(Dataset entries)
************
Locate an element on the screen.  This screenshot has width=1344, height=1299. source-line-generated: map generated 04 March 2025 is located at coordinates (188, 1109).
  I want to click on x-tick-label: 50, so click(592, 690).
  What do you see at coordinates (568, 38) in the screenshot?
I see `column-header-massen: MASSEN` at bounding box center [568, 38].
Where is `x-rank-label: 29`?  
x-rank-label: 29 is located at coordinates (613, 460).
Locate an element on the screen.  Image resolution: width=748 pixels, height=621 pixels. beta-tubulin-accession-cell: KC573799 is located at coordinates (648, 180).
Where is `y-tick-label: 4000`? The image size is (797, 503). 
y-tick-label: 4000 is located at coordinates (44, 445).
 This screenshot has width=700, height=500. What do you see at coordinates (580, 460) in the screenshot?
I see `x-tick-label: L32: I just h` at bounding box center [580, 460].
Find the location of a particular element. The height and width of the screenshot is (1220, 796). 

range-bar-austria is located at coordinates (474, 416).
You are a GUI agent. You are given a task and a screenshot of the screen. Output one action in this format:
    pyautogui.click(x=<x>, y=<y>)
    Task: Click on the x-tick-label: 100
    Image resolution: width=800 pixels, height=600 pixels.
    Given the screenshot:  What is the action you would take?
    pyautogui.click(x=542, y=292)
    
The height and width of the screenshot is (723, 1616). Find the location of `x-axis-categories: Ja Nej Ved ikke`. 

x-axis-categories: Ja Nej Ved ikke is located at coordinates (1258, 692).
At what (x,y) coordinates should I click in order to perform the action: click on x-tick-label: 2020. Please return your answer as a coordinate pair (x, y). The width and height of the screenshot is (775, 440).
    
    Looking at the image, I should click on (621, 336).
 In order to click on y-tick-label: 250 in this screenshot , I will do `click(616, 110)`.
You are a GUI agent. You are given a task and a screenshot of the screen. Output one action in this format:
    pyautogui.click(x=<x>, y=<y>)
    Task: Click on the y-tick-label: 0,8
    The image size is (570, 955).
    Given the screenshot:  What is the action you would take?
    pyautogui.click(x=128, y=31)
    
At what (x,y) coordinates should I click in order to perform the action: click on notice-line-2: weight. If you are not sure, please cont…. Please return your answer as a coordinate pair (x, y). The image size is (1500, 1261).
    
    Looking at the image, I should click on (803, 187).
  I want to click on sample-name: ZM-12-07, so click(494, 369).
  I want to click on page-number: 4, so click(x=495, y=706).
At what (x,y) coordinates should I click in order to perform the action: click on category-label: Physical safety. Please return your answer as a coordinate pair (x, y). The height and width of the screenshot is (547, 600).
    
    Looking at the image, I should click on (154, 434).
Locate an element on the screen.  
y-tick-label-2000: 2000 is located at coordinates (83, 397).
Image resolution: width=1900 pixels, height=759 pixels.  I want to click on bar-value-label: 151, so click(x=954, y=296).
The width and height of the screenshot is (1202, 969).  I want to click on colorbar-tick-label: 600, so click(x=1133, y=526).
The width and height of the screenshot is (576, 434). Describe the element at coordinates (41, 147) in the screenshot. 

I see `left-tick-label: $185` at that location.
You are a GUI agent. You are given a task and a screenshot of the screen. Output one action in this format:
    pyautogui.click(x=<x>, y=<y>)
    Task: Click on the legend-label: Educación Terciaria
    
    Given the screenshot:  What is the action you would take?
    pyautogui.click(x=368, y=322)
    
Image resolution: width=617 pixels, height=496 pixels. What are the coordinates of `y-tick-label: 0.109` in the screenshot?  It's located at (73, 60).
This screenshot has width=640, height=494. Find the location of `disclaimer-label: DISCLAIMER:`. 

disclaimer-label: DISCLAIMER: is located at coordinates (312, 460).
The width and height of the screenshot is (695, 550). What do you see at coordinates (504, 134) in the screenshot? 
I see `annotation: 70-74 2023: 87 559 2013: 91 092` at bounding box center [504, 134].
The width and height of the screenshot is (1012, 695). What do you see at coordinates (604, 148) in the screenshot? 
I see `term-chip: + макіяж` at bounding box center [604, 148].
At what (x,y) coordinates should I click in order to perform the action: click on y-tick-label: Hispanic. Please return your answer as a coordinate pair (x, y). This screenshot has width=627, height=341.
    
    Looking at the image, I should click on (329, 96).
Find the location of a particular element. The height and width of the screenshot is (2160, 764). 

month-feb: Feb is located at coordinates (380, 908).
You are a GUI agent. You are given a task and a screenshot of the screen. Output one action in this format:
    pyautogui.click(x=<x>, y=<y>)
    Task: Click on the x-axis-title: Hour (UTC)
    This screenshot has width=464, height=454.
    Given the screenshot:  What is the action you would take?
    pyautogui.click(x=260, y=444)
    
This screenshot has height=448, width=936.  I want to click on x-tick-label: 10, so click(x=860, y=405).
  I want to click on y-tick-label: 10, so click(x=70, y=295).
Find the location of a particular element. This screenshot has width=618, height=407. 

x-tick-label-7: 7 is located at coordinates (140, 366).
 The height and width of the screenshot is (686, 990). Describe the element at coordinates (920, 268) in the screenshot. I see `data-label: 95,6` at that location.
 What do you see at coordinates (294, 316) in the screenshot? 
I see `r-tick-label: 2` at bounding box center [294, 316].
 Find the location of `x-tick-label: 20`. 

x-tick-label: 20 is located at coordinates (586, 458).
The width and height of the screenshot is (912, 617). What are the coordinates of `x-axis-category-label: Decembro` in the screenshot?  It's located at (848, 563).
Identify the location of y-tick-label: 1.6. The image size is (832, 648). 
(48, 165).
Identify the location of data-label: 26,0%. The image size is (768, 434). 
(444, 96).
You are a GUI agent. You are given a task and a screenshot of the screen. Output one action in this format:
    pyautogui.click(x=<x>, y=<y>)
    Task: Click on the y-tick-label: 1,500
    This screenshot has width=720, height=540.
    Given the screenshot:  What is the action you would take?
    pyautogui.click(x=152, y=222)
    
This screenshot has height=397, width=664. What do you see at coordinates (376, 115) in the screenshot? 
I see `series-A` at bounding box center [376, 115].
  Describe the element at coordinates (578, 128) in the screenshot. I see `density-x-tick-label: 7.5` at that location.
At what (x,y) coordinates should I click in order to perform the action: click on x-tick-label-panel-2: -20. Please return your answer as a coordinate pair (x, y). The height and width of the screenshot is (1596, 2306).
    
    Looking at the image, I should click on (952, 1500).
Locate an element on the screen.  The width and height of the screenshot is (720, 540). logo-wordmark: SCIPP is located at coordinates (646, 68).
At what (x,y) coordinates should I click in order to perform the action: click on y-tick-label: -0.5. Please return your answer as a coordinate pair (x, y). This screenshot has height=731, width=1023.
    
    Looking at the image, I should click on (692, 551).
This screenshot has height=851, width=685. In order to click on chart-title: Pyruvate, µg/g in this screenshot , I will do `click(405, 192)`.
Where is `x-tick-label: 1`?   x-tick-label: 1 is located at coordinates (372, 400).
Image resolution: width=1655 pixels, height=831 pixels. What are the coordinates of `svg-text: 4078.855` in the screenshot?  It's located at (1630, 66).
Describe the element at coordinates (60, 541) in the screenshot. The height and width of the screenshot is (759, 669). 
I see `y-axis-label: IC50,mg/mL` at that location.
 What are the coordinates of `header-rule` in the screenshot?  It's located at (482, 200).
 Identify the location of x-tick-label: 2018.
************
### DESCRIPTION OF THE TASK
Update the records above by replacing each "coordinate pair" with "pair of coordinates" and leaving everything else unchanged.

### TASK ANSWER
Locate an element on the screen.  This screenshot has width=1344, height=1299. source-line-generated: map generated 04 March 2025 is located at coordinates (188, 1109).
  I want to click on x-tick-label: 50, so click(592, 690).
  What do you see at coordinates (568, 38) in the screenshot?
I see `column-header-massen: MASSEN` at bounding box center [568, 38].
Where is `x-rank-label: 29`?  
x-rank-label: 29 is located at coordinates (613, 460).
Locate an element on the screen.  Image resolution: width=748 pixels, height=621 pixels. beta-tubulin-accession-cell: KC573799 is located at coordinates (648, 180).
Where is `y-tick-label: 4000`? The image size is (797, 503). 
y-tick-label: 4000 is located at coordinates (44, 445).
 This screenshot has width=700, height=500. What do you see at coordinates (580, 460) in the screenshot?
I see `x-tick-label: L32: I just h` at bounding box center [580, 460].
Find the location of a particular element. The height and width of the screenshot is (1220, 796). 

range-bar-austria is located at coordinates (474, 416).
You are a GUI agent. You are given a task and a screenshot of the screen. Output one action in this format:
    pyautogui.click(x=<x>, y=<y>)
    Task: Click on the x-tick-label: 100
    Image resolution: width=800 pixels, height=600 pixels.
    Given the screenshot:  What is the action you would take?
    pyautogui.click(x=542, y=292)
    
The height and width of the screenshot is (723, 1616). Find the location of `x-axis-categories: Ja Nej Ved ikke`. 

x-axis-categories: Ja Nej Ved ikke is located at coordinates (1258, 692).
At what (x,y) coordinates should I click in order to perform the action: click on x-tick-label: 2020. Please return your answer as a pair of coordinates (x, y). The width and height of the screenshot is (775, 440).
    
    Looking at the image, I should click on (621, 336).
 In order to click on y-tick-label: 250 in this screenshot , I will do `click(616, 110)`.
You are a GUI agent. You are given a task and a screenshot of the screen. Output one action in this format:
    pyautogui.click(x=<x>, y=<y>)
    Task: Click on the y-tick-label: 0,8
    The image size is (570, 955).
    Given the screenshot:  What is the action you would take?
    pyautogui.click(x=128, y=31)
    
At what (x,y) coordinates should I click in order to perform the action: click on notice-line-2: weight. If you are not sure, please cont…. Please return your answer as a pair of coordinates (x, y). The image size is (1500, 1261).
    
    Looking at the image, I should click on (803, 187).
  I want to click on sample-name: ZM-12-07, so click(494, 369).
  I want to click on page-number: 4, so click(x=495, y=706).
At what (x,y) coordinates should I click in order to perform the action: click on category-label: Physical safety. Please return your answer as a pair of coordinates (x, y). The height and width of the screenshot is (547, 600).
    
    Looking at the image, I should click on (154, 434).
Locate an element on the screen.  
y-tick-label-2000: 2000 is located at coordinates (83, 397).
Image resolution: width=1900 pixels, height=759 pixels.  I want to click on bar-value-label: 151, so click(x=954, y=296).
The width and height of the screenshot is (1202, 969).  I want to click on colorbar-tick-label: 600, so click(x=1133, y=526).
The width and height of the screenshot is (576, 434). Describe the element at coordinates (41, 147) in the screenshot. 

I see `left-tick-label: $185` at that location.
You are a GUI agent. You are given a task and a screenshot of the screen. Output one action in this format:
    pyautogui.click(x=<x>, y=<y>)
    Task: Click on the legend-label: Educación Terciaria
    
    Given the screenshot:  What is the action you would take?
    pyautogui.click(x=368, y=322)
    
Image resolution: width=617 pixels, height=496 pixels. What are the coordinates of `y-tick-label: 0.109` in the screenshot?  It's located at (73, 60).
This screenshot has width=640, height=494. Find the location of `disclaimer-label: DISCLAIMER:`. 

disclaimer-label: DISCLAIMER: is located at coordinates (312, 460).
The width and height of the screenshot is (695, 550). What do you see at coordinates (504, 134) in the screenshot? 
I see `annotation: 70-74 2023: 87 559 2013: 91 092` at bounding box center [504, 134].
The width and height of the screenshot is (1012, 695). What do you see at coordinates (604, 148) in the screenshot? 
I see `term-chip: + макіяж` at bounding box center [604, 148].
At what (x,y) coordinates should I click in order to perform the action: click on y-tick-label: Hispanic. Please return your answer as a pair of coordinates (x, y). This screenshot has width=627, height=341.
    
    Looking at the image, I should click on (329, 96).
Find the location of a particular element. The height and width of the screenshot is (2160, 764). 

month-feb: Feb is located at coordinates (380, 908).
You are a GUI agent. You are given a task and a screenshot of the screen. Output one action in this format:
    pyautogui.click(x=<x>, y=<y>)
    Task: Click on the x-axis-title: Hour (UTC)
    This screenshot has width=464, height=454.
    Given the screenshot:  What is the action you would take?
    pyautogui.click(x=260, y=444)
    
This screenshot has height=448, width=936.  I want to click on x-tick-label: 10, so click(x=860, y=405).
  I want to click on y-tick-label: 10, so click(x=70, y=295).
Find the location of a particular element. This screenshot has width=618, height=407. 

x-tick-label-7: 7 is located at coordinates (140, 366).
 The height and width of the screenshot is (686, 990). Describe the element at coordinates (920, 268) in the screenshot. I see `data-label: 95,6` at that location.
 What do you see at coordinates (294, 316) in the screenshot? 
I see `r-tick-label: 2` at bounding box center [294, 316].
 Find the location of `x-tick-label: 20`. 

x-tick-label: 20 is located at coordinates (586, 458).
The width and height of the screenshot is (912, 617). What are the coordinates of `x-axis-category-label: Decembro` in the screenshot?  It's located at (848, 563).
Identify the location of y-tick-label: 1.6. The image size is (832, 648). 
(48, 165).
Identify the location of data-label: 26,0%. The image size is (768, 434). 
(444, 96).
You are a GUI agent. You are given a task and a screenshot of the screen. Output one action in this format:
    pyautogui.click(x=<x>, y=<y>)
    Task: Click on the y-tick-label: 1,500
    This screenshot has width=720, height=540.
    Given the screenshot:  What is the action you would take?
    pyautogui.click(x=152, y=222)
    
This screenshot has height=397, width=664. What do you see at coordinates (376, 115) in the screenshot? 
I see `series-A` at bounding box center [376, 115].
  Describe the element at coordinates (578, 128) in the screenshot. I see `density-x-tick-label: 7.5` at that location.
At what (x,y) coordinates should I click in order to perform the action: click on x-tick-label-panel-2: -20. Please return your answer as a pair of coordinates (x, y). The height and width of the screenshot is (1596, 2306).
    
    Looking at the image, I should click on (952, 1500).
Locate an element on the screen.  The width and height of the screenshot is (720, 540). logo-wordmark: SCIPP is located at coordinates (646, 68).
At what (x,y) coordinates should I click in order to perform the action: click on y-tick-label: -0.5. Please return your answer as a pair of coordinates (x, y). This screenshot has height=731, width=1023.
    
    Looking at the image, I should click on (692, 551).
This screenshot has height=851, width=685. In order to click on chart-title: Pyruvate, µg/g in this screenshot , I will do `click(405, 192)`.
Where is `x-tick-label: 1`?   x-tick-label: 1 is located at coordinates (372, 400).
Image resolution: width=1655 pixels, height=831 pixels. What are the coordinates of `svg-text: 4078.855` in the screenshot?  It's located at (1630, 66).
Describe the element at coordinates (60, 541) in the screenshot. The height and width of the screenshot is (759, 669). 
I see `y-axis-label: IC50,mg/mL` at that location.
 What are the coordinates of `header-rule` in the screenshot?  It's located at (482, 200).
 Identify the location of x-tick-label: 2018.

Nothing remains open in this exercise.